■ **Directions**
Restate word for word the lines below from the one that has "222x482 pixels. Task: Open" through the one that has "Select the HD-SDI-BNC-2 checkbox", keeping both and dropping all pictures.

■ **Supplied entries**
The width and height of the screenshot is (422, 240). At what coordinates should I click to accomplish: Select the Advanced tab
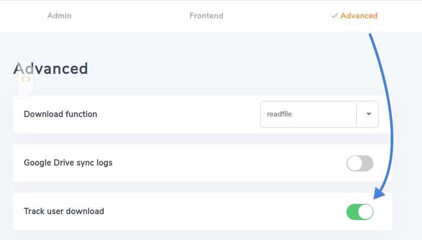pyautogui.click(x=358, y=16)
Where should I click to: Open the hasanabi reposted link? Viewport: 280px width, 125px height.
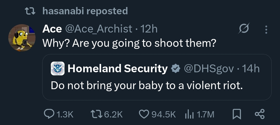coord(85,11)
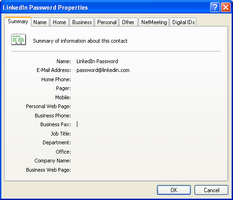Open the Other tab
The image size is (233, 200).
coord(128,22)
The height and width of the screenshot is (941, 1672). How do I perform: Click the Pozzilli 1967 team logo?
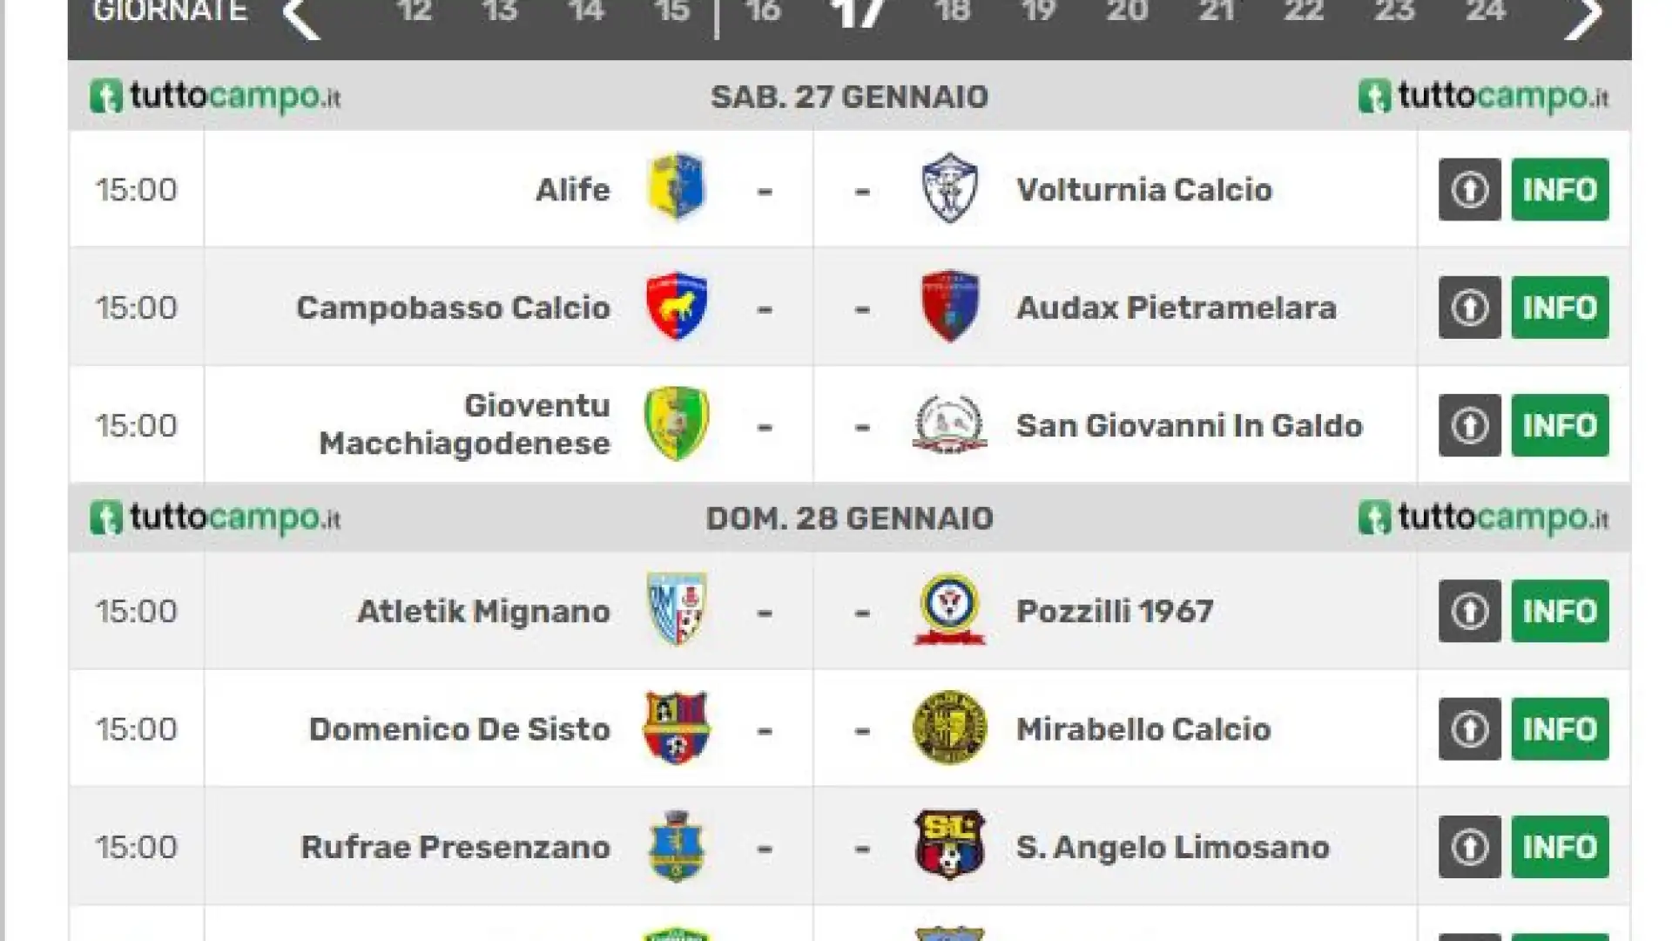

...

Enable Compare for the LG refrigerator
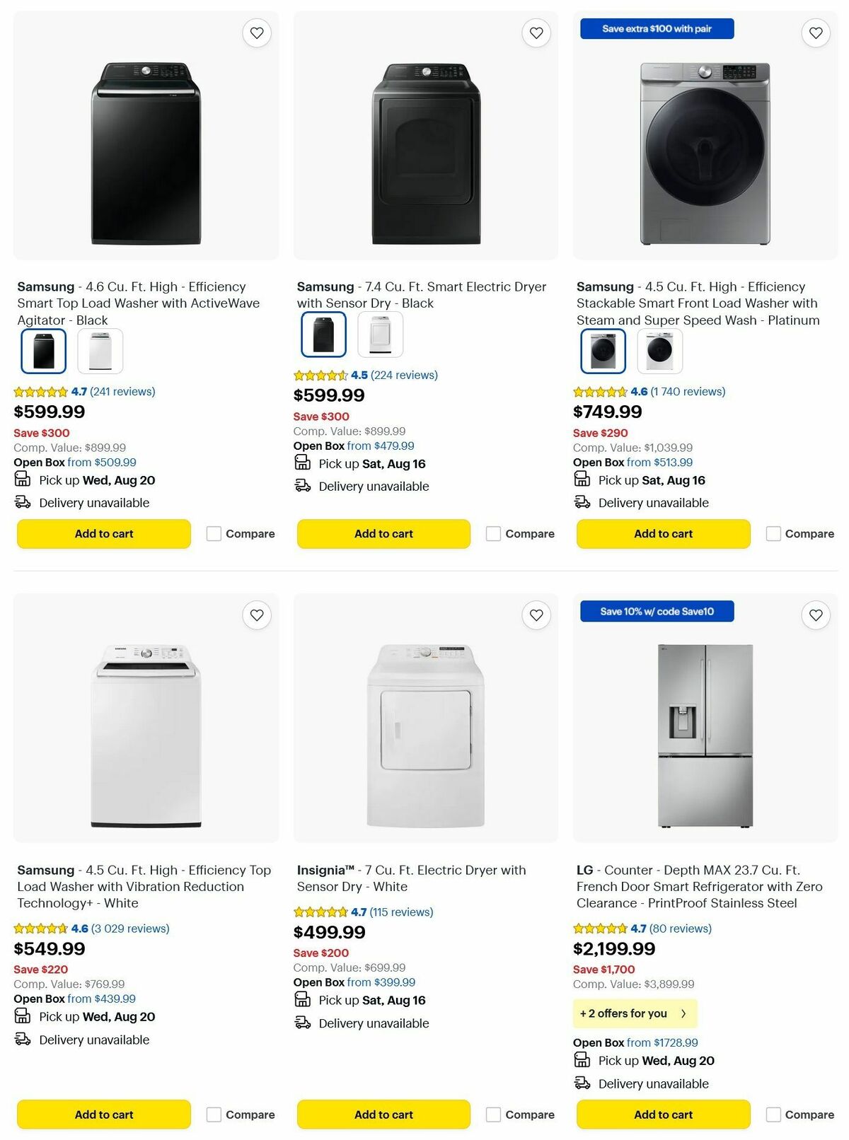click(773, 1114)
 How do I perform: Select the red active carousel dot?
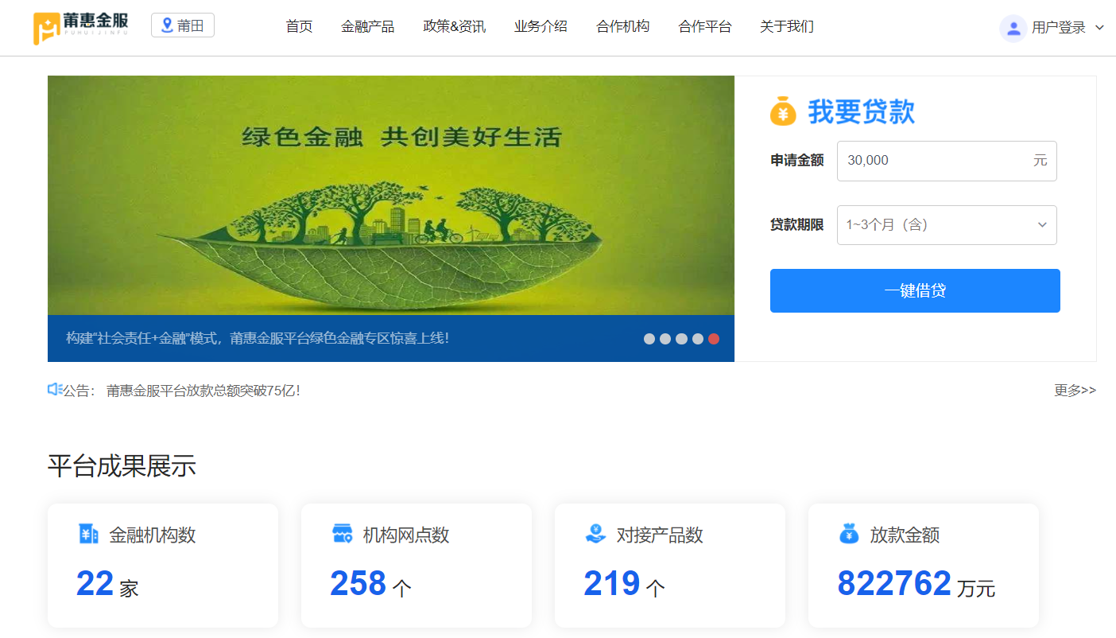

* * *

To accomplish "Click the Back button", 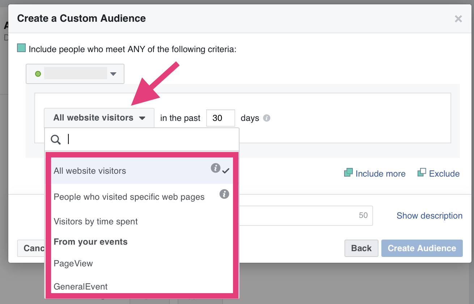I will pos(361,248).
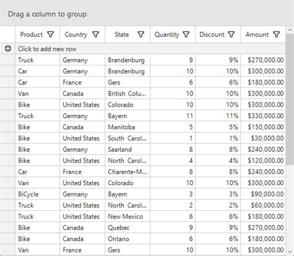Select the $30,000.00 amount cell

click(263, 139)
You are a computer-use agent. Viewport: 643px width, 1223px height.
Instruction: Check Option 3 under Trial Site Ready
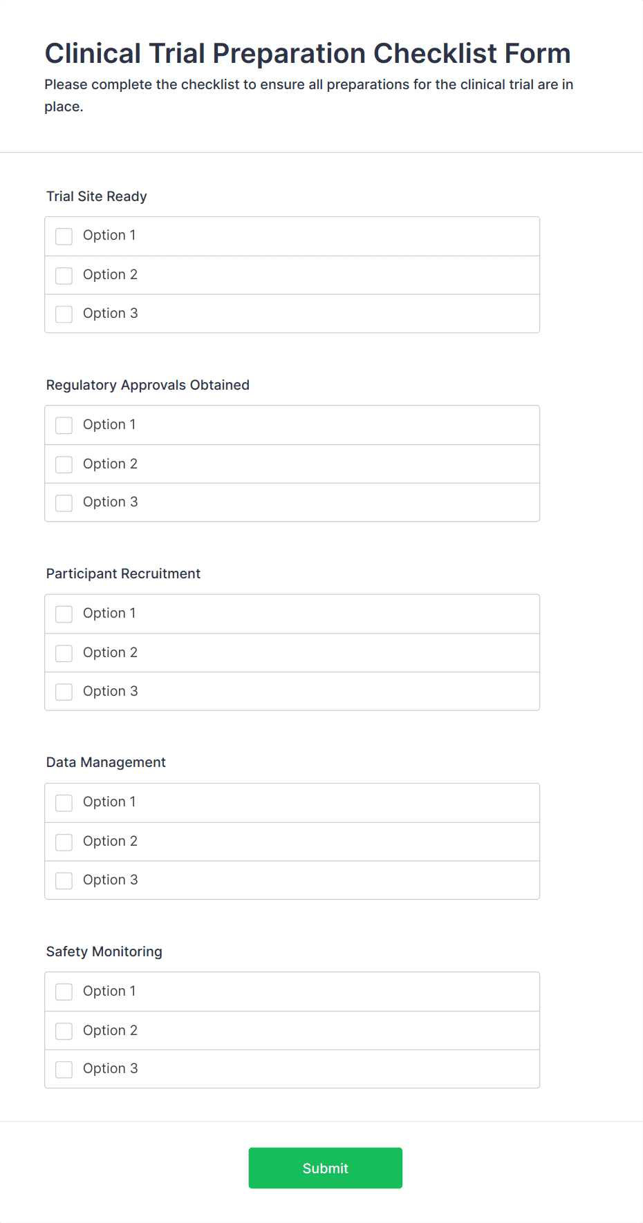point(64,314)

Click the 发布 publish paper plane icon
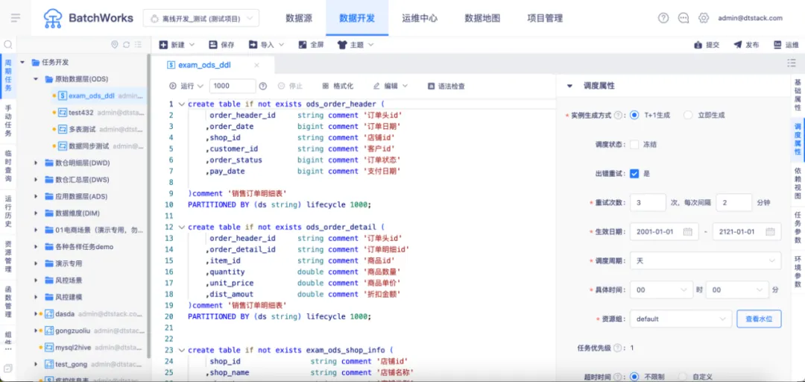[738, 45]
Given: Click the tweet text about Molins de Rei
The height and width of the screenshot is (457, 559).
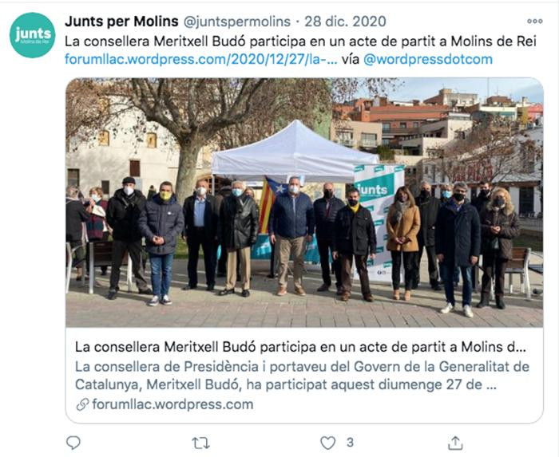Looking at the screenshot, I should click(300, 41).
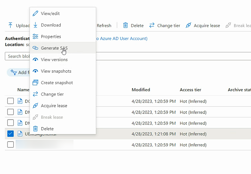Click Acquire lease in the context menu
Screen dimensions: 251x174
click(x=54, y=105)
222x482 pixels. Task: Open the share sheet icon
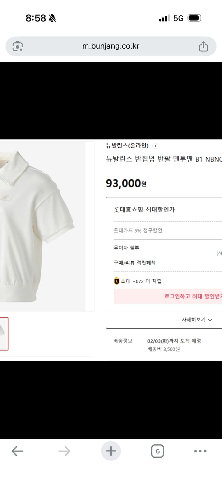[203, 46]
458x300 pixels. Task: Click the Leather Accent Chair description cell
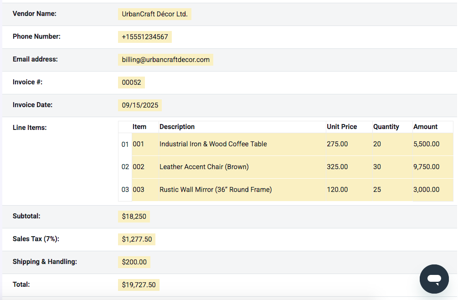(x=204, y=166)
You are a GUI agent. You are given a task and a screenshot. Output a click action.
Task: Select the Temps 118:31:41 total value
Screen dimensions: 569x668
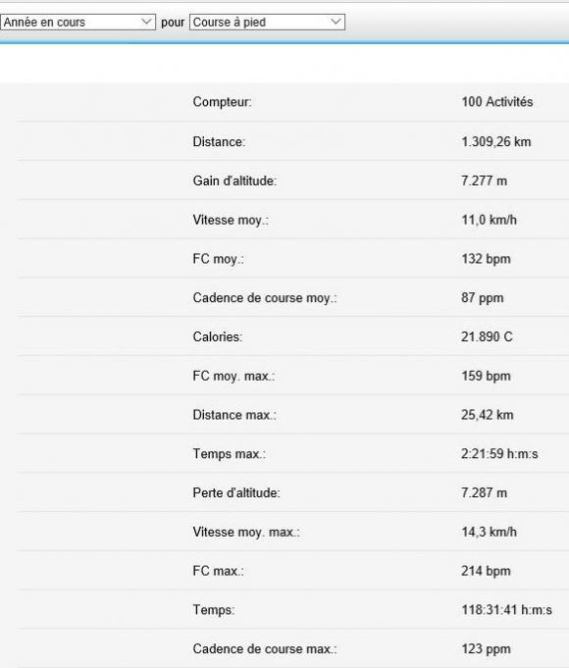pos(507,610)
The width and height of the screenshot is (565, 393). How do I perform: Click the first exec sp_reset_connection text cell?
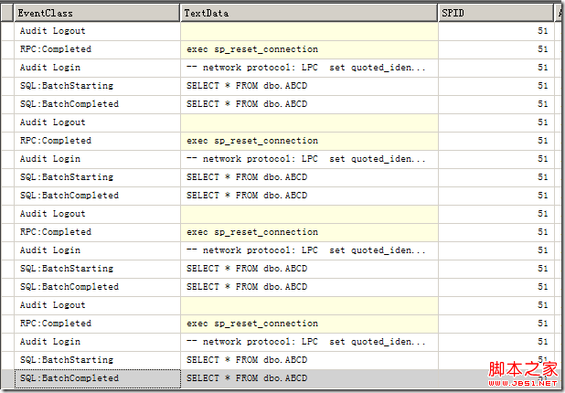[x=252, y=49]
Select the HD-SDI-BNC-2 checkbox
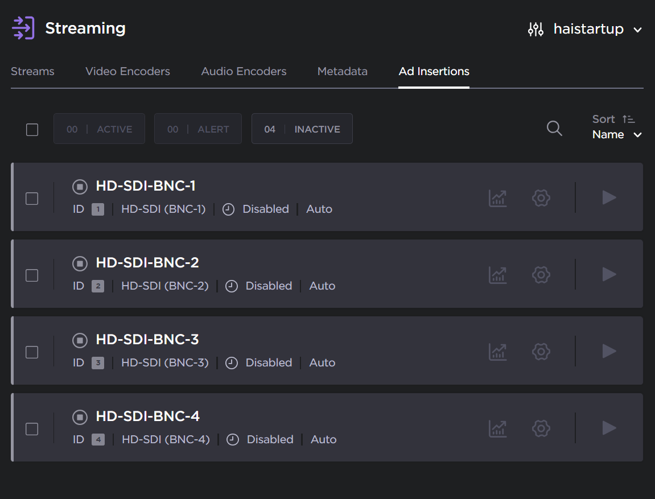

■ **Output below**
222x482 pixels. Task: Open the share sheet icon
[203, 46]
458x300 pixels. Task: Click the Leather Accent Chair description cell
(x=204, y=166)
You are a GUI agent. You are given a task and a screenshot. Output a click action.
Task: Select the Temps 118:31:41 total value
Screen dimensions: 569x668
pos(507,610)
The width and height of the screenshot is (565, 393). How do I perform: Click the first exec sp_reset_connection text cell?
[x=252, y=49]
Select the HD-SDI-BNC-2 checkbox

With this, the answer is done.